Leser erkunden den Duisburger Hafen per Bus

Bei strahlendem Sonnenschein starteten die WAZ-Leser am City-Palais zur Hafenrundfahrt per Bus.
Bei strahlendem Sonnenschein starteten die WAZ-Leser am City-Palais zur Hafenrundfahrt per Bus.
Foto: FUNKE Foto Services
Bei dieser besonderen Rundfahrt zündet Erich Schauder ein Feuerwerk an Informationen und stellt eine „absolute Erfolgsgeschichte“ vor.

Duisburg. Ein Feuerwerk an Informationen, das weit über das Areal des Duisburger Hafens hinausging, erlebten die 20 Gewinner der Verlosung, die am Samstag an einer Hafenrundfahrt per Bus teilnehmen konnten.
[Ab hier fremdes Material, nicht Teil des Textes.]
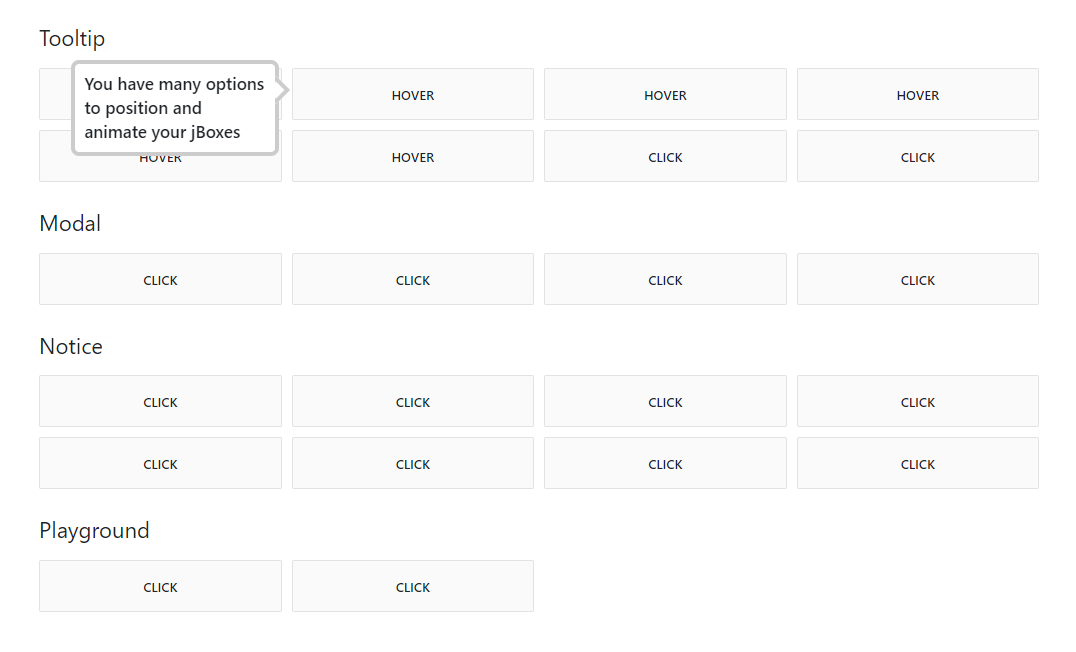
Task: Trigger the first Notice button in the bottom row
Action: [160, 463]
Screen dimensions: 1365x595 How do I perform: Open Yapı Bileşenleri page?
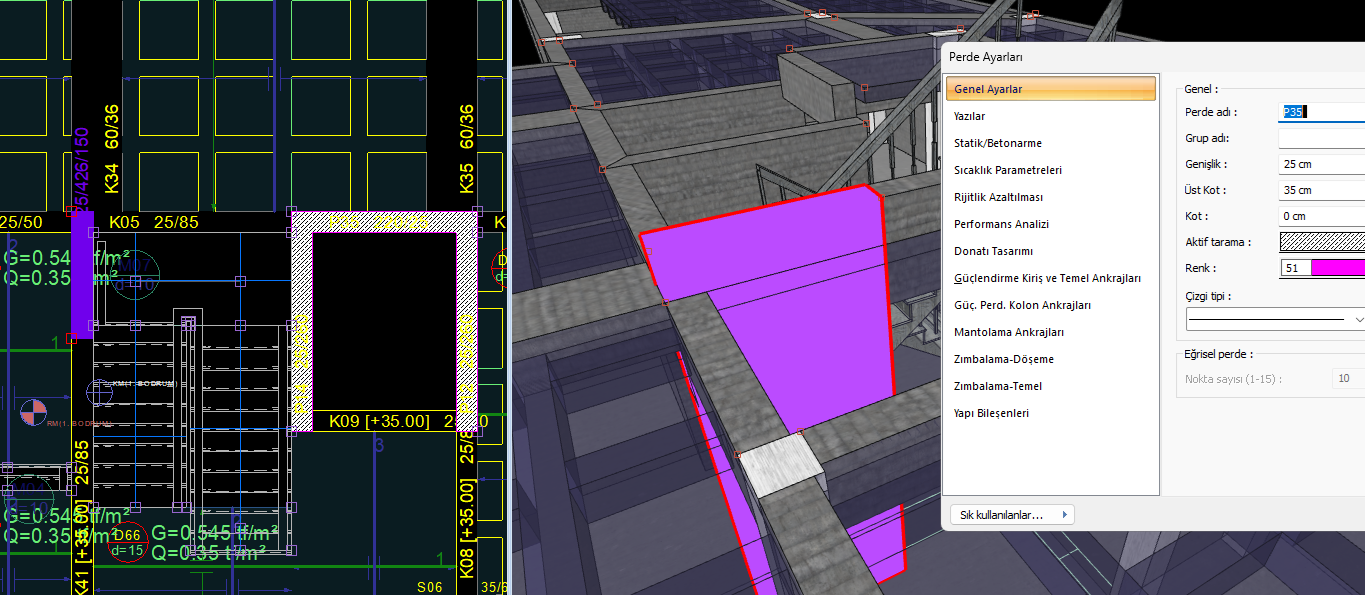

Mit dem früheren Mitarbeiter der Duisburger Hafen AG (Duisport), Erich Schauder, der seit zwei Jahren im Ruhestand ist, stand für die dreistündige Rundfahrt ein ausgewiesener Experte zur Verfügung.

Seit 1991 leitet Schauder die eher ungewöhnliche „Hafenrundfahrt per Bus“, rund 50 Mal im Jahr kommt er dabei zum Einsatz. Beim Duisburger Hafen könne man zu Recht vom „größten Binnenhafen der Welt“ sprechen, wenn man die Privathäfen (Thyssen, HKM) mit einbezieht, so der Buchholzer, der nicht nur ein ausgewiesener Hafenfachmann ist, sondern auch ein bekennender Duisburger. Das wurde sofort klar, als er die Anfahrt zum Hafengebiet nutzte, um auch die City mit dem Forum, Stadttheater, Rathaus und Salvatorkirche ins rechte Licht zu rücken. Als der Innenhafen erreicht war, war er dann mitten im Thema.

Duisburger Innenhafen war fürher die Kornkammer von NRW

„Das war früher die Kornkammer Nordrhein-Westfalens“, erläuterte Schauder mit Blick auf die heutige Gastronomie- und Partymeile und wies darauf hin, dass die unter Denkmalschutz stehenden alten Speicher in die neuen Gebäude wie das Museum Küppersmühle oder das Landesarchiv integriert worden sind. Während der Fahrt durch das Hafengebiet nutzte der 67-Jährige die Gelegenheit, die geschichtliche Entwicklung des Hafens umfangreich näher zu bringen. Dabei schlug er einen Bogen von der Errichtung des ersten Hafenbeckens im Jahr 1716 über den Rückbau nicht mehr benötigter Hafenbecken zur Flächengewinnung bis zu seiner heutigen Funktion als eine der bedeutendsten Logistik-Drehscheiben Europas.

Schauder stellte den für die Logistik-Branche ungemein wichtigen „trimodalen Charakter“ des Hafens heraus: „Die Anbindung an Wasserstraßen, Autobahnen und Gleisverbindungen in Duisburg sind für die Logistik-Firmen einfach ideal.“

Logport ist mit 4000 neuen Arbeitsplätzen eine Erfolgsgeschichte

Wie modern der Hafen aufgestellt ist, wurde besonders bei der Fahrt über das Rheinhauser Logport-1-Gelände deutlich. Aus dem ehemaligen Gelände des Krupp-Hüttenwerks, wo 1993 der letzte Abstich erfolgte, wurde ein stark nachgefragtes Logistik-Areal. „Hier sind die ganz großen Player der Branche wie Kühne & Nagel, Schenker und viele andere vertreten. Logport ist mit 4000 neuen Arbeitsplätzen eine absolute Erfolgsgeschichte“, sagte Schauder nicht ohne Stolz.

Die Wanheimer Karin und Wilhelm Goossens waren beeindruckt: „Das war alles sehr informativ. Interessant wäre gewesen, mal eine Container-Brücke in Aktion zu sehen.“ Auch für die Buchholzer Christa und Erich Scholten war es „eine ganz neue Erfahrung, den Hafen per Bus zu erkunden“. Wolfgang Seidel aus Wanheimer-ort: „Prima, dass Erich Schauder auch auf die historische Entwicklung des Hafens eingegangen ist.“

Zahlen und Fakten zum Duisburger Hafen

Der Duisburger Hafen besteht aus 21 Hafenbecken. Das Gelände von Logport 1 und Logport 2 umfasst 300 Hektar. Dort befinden sich neun Containerterminals mit 21 Containerbrücken. Über 400 Züge fahren pro Woche etwa 100 verschiedene Ziele an. 2015 betrug der Güterumschlag 129 Millionen Tonnen (inklusive der Pivathäfen).